### [TRY IT]
Go to the line holding "Click the laughing-crying" in the entries below and write out exactly every line down to and including the line holding "Add new report".

### [INPUT RECORDS]

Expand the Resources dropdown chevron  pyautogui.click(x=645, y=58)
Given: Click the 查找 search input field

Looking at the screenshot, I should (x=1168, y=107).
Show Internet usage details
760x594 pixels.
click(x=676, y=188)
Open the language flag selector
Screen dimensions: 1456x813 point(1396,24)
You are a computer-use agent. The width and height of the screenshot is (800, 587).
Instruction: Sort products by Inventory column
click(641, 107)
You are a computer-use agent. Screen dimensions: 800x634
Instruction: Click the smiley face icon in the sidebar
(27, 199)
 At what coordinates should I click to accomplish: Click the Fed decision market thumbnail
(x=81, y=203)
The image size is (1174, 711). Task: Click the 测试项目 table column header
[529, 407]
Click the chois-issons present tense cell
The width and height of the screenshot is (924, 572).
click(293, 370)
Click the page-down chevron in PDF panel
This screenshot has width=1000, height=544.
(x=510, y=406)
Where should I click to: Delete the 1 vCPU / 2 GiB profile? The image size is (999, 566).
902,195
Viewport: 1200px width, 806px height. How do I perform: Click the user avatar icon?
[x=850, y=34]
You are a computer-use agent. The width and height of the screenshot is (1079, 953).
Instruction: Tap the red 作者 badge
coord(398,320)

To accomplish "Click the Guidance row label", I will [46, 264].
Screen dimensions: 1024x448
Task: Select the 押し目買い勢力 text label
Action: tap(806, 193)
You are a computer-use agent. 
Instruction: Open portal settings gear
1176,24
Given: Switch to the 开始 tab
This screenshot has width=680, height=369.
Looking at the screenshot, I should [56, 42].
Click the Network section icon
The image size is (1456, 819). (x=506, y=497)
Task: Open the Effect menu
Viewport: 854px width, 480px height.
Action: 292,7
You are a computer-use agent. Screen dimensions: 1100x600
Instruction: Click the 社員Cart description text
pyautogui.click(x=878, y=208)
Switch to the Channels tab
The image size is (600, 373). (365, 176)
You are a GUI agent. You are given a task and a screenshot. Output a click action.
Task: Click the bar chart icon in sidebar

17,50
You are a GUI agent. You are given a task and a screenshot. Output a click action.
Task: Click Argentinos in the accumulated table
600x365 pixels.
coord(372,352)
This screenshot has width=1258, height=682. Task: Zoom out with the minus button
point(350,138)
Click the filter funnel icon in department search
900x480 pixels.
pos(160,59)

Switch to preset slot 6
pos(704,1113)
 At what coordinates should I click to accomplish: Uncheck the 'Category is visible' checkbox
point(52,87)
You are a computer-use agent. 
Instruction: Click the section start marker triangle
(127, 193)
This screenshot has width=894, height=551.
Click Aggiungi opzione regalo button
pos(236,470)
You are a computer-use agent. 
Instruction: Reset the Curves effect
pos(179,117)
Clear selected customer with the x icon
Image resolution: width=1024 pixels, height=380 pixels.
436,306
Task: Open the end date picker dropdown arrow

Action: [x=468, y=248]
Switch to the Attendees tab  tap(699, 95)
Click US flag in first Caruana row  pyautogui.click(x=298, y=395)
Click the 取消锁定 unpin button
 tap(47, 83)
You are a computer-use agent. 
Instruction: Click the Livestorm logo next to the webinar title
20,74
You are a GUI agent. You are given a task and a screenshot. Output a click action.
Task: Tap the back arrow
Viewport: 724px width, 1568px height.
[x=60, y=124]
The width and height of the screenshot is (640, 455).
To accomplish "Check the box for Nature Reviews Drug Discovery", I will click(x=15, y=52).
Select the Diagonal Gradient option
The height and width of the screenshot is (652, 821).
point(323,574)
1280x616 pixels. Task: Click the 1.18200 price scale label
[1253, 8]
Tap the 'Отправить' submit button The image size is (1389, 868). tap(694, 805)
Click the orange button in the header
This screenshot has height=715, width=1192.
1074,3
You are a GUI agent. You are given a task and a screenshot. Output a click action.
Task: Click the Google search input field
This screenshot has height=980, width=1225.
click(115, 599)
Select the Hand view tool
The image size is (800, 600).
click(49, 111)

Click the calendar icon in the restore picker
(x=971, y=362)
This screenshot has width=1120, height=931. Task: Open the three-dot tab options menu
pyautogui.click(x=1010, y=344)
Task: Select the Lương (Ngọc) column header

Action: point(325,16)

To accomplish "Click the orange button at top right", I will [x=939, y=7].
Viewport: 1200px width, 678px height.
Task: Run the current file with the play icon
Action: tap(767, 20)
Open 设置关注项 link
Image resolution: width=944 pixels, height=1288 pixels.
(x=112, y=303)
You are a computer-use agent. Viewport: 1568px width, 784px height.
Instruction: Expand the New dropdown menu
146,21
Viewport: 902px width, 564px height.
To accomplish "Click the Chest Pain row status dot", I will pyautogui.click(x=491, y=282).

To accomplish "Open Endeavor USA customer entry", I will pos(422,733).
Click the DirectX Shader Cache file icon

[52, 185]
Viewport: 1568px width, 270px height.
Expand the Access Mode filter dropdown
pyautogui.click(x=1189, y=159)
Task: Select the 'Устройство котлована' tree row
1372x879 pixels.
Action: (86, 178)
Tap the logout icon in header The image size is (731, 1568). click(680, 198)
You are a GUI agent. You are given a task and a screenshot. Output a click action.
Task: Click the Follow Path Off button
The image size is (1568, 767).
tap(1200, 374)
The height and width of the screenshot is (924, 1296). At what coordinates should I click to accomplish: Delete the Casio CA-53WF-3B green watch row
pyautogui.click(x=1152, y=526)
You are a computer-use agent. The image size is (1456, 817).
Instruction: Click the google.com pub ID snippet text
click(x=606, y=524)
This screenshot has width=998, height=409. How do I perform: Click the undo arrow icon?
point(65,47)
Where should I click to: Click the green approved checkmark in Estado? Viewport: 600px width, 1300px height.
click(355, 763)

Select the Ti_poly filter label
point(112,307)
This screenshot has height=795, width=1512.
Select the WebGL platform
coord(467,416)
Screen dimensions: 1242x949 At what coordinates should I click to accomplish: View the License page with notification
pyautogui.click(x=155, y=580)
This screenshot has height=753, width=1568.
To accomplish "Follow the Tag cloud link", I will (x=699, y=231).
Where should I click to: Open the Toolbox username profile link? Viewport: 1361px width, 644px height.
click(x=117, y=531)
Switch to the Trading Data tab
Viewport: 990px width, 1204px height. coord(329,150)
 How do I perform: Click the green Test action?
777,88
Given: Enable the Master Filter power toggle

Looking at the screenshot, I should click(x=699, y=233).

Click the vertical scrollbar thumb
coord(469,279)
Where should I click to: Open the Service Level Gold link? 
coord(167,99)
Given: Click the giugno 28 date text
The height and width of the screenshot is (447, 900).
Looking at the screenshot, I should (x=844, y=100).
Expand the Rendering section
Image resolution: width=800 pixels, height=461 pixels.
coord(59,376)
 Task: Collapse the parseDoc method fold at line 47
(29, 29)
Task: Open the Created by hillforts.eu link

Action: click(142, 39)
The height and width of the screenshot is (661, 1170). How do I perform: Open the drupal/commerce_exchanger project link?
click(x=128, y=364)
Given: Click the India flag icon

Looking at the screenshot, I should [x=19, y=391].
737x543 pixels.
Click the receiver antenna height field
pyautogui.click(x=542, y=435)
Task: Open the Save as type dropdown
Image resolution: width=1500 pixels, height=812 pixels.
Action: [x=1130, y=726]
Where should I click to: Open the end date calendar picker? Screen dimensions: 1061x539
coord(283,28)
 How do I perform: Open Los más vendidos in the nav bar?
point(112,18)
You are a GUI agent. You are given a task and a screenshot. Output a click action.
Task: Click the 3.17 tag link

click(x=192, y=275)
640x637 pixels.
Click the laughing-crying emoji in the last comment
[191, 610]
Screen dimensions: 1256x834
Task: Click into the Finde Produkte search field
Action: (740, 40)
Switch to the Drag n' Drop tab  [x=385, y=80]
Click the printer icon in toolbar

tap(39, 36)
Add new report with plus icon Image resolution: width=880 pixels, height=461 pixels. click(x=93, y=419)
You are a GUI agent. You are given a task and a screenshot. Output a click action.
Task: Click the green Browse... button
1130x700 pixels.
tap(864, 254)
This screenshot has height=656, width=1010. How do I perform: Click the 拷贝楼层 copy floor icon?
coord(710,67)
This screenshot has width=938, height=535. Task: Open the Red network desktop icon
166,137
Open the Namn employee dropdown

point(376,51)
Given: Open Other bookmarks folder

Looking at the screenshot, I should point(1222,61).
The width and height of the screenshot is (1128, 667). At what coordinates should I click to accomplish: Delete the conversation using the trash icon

### [RESPONSE TO THIS EXERCISE]
Click the laughing-crying emoji in the last comment
[191, 610]
Screen dimensions: 1256x834
Task: Click into the Finde Produkte search field
Action: (740, 40)
Switch to the Drag n' Drop tab  [x=385, y=80]
Click the printer icon in toolbar

tap(39, 36)
Add new report with plus icon Image resolution: width=880 pixels, height=461 pixels. click(x=93, y=419)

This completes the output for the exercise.